[Action item] Only one stretch of the data below is wanted: the lines from the one with "Open every day" through the one with "讲师协议 (248, 2495)", repeated exactly.

Segment Open

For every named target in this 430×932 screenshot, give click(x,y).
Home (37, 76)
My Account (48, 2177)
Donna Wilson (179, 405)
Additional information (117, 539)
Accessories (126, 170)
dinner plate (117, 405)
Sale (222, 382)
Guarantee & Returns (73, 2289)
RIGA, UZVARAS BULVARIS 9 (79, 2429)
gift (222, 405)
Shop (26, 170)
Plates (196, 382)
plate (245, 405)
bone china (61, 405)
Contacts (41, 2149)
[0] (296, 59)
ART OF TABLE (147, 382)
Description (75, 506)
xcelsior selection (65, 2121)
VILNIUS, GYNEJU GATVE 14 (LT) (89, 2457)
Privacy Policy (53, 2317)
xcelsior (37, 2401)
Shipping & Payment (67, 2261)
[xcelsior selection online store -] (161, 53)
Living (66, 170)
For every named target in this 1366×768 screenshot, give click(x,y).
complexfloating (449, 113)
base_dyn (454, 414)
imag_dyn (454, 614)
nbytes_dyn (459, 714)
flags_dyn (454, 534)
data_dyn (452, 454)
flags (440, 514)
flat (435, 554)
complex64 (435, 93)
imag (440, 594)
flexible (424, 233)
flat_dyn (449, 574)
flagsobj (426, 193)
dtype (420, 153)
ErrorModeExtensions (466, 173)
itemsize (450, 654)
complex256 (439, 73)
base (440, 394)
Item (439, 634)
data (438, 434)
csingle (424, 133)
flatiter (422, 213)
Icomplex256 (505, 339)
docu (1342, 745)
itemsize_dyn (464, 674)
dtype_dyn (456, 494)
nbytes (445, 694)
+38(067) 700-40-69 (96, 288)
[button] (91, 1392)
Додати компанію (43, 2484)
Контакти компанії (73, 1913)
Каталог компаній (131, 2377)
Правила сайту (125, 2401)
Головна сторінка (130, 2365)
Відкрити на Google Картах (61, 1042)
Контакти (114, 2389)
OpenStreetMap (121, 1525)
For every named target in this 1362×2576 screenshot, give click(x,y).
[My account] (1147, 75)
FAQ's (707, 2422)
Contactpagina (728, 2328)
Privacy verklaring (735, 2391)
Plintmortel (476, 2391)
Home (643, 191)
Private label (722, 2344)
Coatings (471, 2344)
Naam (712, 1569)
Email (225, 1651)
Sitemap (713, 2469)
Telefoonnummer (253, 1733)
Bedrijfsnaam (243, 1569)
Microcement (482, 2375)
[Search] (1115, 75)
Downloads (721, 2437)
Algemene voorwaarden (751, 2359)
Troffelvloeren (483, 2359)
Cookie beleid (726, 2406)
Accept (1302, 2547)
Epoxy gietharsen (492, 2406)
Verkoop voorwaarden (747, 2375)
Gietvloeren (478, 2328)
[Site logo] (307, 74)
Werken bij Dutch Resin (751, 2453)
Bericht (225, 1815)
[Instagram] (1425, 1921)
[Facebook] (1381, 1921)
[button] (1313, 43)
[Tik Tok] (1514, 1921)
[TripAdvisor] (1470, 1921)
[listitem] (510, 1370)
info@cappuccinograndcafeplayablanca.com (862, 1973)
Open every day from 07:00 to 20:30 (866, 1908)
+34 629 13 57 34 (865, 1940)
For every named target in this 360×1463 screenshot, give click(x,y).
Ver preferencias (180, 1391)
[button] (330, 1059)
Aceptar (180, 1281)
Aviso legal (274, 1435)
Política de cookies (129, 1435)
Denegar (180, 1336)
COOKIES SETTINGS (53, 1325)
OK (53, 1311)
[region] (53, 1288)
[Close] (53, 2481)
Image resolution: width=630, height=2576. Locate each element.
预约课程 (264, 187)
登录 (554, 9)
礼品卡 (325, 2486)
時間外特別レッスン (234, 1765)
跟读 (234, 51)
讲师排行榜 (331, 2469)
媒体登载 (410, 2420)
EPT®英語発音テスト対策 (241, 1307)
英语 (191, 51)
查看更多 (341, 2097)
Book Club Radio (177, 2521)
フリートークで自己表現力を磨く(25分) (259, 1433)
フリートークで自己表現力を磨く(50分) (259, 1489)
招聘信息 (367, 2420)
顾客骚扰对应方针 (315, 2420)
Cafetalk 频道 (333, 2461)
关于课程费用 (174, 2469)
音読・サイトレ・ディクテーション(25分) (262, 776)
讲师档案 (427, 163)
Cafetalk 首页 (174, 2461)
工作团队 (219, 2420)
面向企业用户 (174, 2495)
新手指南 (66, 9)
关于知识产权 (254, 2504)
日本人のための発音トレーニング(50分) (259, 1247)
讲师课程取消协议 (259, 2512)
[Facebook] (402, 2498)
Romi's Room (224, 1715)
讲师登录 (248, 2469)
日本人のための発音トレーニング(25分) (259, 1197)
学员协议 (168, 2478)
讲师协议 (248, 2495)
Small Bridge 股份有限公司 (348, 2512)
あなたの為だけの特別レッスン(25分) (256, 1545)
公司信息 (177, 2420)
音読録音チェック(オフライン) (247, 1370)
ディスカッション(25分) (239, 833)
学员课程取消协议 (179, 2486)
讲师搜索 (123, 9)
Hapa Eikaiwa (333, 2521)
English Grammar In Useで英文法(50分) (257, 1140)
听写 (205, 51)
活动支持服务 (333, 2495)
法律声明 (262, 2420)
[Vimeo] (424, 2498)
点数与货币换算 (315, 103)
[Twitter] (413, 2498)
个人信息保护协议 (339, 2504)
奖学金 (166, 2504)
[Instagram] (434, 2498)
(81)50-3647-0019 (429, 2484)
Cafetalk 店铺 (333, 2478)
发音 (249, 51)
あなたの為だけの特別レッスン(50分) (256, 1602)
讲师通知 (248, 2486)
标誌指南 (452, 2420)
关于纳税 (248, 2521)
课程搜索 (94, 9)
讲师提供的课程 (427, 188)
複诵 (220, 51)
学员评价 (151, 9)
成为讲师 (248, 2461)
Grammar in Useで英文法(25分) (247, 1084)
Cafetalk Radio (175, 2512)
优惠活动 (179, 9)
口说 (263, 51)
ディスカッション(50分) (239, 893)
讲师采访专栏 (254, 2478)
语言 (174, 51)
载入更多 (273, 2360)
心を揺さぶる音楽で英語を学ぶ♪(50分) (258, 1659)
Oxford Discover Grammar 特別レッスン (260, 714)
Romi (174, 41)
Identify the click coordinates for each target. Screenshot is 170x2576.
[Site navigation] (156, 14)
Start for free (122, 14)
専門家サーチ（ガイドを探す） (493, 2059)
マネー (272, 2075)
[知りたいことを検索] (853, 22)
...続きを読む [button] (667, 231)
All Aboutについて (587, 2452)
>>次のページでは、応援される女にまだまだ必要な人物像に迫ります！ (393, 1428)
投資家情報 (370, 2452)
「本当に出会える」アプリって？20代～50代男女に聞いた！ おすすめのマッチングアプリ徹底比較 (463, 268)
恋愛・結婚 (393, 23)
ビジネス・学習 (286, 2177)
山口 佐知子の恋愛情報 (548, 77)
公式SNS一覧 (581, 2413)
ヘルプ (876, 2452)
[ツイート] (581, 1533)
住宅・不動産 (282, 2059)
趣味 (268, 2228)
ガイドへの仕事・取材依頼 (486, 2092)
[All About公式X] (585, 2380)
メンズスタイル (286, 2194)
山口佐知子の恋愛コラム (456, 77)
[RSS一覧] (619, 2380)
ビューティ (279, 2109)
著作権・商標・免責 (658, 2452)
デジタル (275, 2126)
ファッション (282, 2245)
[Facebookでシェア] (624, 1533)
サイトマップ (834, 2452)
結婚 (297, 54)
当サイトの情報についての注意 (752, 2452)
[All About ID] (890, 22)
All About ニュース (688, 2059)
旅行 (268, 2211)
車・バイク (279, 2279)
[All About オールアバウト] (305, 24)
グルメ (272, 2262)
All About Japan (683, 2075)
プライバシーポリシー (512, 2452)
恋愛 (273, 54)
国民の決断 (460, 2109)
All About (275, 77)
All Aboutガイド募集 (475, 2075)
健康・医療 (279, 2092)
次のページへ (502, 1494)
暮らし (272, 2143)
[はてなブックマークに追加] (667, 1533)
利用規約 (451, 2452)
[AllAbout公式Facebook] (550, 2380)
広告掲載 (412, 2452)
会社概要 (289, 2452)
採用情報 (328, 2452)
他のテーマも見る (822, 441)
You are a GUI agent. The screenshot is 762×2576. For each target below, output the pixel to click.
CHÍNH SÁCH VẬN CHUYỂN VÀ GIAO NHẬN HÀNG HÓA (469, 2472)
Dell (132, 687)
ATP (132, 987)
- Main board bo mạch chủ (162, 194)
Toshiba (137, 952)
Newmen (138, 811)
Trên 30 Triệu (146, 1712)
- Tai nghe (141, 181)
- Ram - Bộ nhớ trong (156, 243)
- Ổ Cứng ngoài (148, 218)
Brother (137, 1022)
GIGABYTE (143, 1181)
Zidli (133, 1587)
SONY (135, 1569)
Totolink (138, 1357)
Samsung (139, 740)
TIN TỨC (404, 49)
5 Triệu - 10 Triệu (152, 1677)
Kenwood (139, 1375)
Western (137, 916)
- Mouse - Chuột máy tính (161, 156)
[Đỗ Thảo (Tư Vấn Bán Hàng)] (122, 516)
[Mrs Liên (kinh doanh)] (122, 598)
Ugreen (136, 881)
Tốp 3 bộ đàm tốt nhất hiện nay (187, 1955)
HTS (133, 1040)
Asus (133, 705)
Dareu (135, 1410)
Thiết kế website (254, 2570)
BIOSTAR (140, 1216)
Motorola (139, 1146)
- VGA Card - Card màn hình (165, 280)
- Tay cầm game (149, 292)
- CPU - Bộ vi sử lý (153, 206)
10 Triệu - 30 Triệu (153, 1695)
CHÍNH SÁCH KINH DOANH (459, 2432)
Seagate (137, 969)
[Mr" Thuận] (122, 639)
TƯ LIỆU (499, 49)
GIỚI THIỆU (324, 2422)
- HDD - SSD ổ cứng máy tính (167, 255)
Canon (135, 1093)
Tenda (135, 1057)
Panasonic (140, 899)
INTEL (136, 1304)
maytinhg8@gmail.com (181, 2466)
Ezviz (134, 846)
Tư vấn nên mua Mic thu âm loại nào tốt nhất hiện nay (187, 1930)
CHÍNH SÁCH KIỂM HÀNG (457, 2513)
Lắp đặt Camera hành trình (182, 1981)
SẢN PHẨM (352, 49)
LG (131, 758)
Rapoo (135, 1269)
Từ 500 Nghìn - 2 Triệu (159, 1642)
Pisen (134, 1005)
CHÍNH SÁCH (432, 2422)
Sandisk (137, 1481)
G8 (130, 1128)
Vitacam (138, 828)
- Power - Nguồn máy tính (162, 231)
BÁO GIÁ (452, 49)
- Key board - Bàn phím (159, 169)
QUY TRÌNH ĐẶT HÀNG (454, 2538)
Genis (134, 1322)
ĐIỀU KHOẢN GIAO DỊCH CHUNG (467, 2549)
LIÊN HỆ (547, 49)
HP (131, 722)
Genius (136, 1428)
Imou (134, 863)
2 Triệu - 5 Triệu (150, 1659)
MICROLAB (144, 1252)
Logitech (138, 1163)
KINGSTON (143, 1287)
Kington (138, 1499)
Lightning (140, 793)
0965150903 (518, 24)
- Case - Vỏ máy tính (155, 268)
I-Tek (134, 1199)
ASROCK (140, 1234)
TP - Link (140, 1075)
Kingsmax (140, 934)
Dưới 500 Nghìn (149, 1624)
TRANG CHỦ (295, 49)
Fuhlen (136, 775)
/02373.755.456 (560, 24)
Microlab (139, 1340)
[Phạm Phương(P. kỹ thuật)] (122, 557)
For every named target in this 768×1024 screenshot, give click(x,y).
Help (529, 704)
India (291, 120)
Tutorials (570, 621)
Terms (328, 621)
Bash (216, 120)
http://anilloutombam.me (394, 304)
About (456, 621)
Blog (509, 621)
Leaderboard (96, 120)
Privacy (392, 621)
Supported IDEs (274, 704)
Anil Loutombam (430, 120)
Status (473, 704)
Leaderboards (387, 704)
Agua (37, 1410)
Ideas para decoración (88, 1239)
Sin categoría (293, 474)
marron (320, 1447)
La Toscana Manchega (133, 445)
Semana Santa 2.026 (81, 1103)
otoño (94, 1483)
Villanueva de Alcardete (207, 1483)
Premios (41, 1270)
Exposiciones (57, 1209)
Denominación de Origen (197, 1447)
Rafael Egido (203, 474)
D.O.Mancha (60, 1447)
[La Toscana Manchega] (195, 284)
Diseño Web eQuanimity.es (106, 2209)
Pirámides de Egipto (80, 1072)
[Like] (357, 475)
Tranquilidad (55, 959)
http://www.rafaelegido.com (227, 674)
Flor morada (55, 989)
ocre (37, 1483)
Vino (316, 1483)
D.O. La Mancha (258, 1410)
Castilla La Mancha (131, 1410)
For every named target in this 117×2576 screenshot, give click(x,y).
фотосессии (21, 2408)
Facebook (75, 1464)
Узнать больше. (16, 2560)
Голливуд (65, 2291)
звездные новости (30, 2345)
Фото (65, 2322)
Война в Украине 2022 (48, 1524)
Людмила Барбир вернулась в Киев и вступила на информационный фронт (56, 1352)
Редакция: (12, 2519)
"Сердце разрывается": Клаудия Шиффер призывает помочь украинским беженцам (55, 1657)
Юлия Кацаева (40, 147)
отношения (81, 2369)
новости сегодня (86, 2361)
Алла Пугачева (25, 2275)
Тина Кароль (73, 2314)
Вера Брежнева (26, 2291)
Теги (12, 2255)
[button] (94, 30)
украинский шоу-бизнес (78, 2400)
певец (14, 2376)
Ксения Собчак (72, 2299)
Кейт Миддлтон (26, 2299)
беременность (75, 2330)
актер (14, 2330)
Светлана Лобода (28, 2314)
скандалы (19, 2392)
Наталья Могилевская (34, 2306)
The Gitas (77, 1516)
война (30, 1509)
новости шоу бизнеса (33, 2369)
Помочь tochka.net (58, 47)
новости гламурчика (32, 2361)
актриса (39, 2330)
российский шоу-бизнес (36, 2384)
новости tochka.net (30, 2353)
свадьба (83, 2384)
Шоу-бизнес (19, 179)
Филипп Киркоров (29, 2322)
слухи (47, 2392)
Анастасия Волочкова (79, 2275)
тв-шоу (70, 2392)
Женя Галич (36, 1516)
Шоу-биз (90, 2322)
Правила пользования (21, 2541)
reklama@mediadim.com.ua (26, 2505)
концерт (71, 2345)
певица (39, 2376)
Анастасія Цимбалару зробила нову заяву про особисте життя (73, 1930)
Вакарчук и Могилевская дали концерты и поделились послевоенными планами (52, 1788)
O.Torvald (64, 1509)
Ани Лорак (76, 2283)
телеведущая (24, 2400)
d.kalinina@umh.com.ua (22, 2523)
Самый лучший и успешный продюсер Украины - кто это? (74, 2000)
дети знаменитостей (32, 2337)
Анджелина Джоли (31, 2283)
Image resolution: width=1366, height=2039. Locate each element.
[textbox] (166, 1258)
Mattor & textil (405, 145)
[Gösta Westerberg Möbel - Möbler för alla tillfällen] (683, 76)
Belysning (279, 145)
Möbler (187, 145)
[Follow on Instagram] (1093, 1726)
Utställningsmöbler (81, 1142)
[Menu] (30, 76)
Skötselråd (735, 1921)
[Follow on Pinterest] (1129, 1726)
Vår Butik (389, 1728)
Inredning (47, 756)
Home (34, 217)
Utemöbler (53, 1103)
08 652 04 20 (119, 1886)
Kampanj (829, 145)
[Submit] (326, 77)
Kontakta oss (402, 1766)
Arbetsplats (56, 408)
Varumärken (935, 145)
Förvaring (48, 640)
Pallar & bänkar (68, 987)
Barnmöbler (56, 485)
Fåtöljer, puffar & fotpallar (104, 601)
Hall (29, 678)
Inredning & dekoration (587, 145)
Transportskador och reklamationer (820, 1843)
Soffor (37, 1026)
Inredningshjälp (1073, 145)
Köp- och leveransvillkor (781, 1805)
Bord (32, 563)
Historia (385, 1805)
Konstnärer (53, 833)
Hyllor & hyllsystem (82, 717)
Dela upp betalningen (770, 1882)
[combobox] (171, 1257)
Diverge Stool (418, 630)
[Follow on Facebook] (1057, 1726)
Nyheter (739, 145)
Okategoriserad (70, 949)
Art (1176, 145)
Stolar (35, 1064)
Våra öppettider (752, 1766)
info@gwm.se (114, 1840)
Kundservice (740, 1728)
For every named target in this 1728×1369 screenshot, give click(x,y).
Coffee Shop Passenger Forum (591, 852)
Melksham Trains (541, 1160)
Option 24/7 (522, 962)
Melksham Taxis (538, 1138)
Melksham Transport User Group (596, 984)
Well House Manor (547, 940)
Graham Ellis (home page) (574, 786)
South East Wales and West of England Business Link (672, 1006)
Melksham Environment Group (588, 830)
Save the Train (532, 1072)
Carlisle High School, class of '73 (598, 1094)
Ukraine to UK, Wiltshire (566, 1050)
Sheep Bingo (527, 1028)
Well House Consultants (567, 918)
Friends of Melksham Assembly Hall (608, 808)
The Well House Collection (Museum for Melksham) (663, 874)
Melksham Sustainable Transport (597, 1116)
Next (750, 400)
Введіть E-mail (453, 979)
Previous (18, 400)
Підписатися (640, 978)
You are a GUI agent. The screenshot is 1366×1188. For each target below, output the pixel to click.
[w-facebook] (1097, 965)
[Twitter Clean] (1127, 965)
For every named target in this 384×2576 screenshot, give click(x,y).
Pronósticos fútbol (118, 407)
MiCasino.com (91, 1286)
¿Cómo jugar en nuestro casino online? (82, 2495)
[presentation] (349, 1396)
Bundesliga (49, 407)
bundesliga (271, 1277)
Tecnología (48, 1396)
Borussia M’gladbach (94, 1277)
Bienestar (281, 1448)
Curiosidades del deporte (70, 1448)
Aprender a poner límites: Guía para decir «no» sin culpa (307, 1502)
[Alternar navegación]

Segment Closed

[Response]
Open every day from 07:00 to 20:30 (866, 1908)
+34 629 13 57 34 (865, 1940)
For every named target in this 360×1463 screenshot, give click(x,y).
Ver preferencias (180, 1391)
[button] (330, 1059)
Aceptar (180, 1281)
Aviso legal (274, 1435)
Política de cookies (129, 1435)
Denegar (180, 1336)
COOKIES SETTINGS (53, 1325)
OK (53, 1311)
[region] (53, 1288)
[Close] (53, 2481)
Image resolution: width=630, height=2576. Locate each element.
预约课程 (264, 187)
登录 (554, 9)
礼品卡 (325, 2486)
時間外特別レッスン (234, 1765)
跟读 (234, 51)
讲师排行榜 (331, 2469)
媒体登载 (410, 2420)
EPT®英語発音テスト対策 (241, 1307)
英语 (191, 51)
查看更多 (341, 2097)
Book Club Radio (177, 2521)
フリートークで自己表現力を磨く(25分) (259, 1433)
フリートークで自己表現力を磨く(50分) (259, 1489)
招聘信息 (367, 2420)
顾客骚扰对应方针 (315, 2420)
Cafetalk 频道 (333, 2461)
关于课程费用 (174, 2469)
音読・サイトレ・ディクテーション(25分) (262, 776)
讲师档案 (427, 163)
Cafetalk 首页 (174, 2461)
工作团队 (219, 2420)
面向企业用户 (174, 2495)
新手指南 (66, 9)
关于知识产权 (254, 2504)
日本人のための発音トレーニング(50分) (259, 1247)
讲师课程取消协议 (259, 2512)
[Facebook] (402, 2498)
Romi's Room (224, 1715)
讲师登录 (248, 2469)
日本人のための発音トレーニング(25分) (259, 1197)
学员协议 (168, 2478)
讲师协议 (248, 2495)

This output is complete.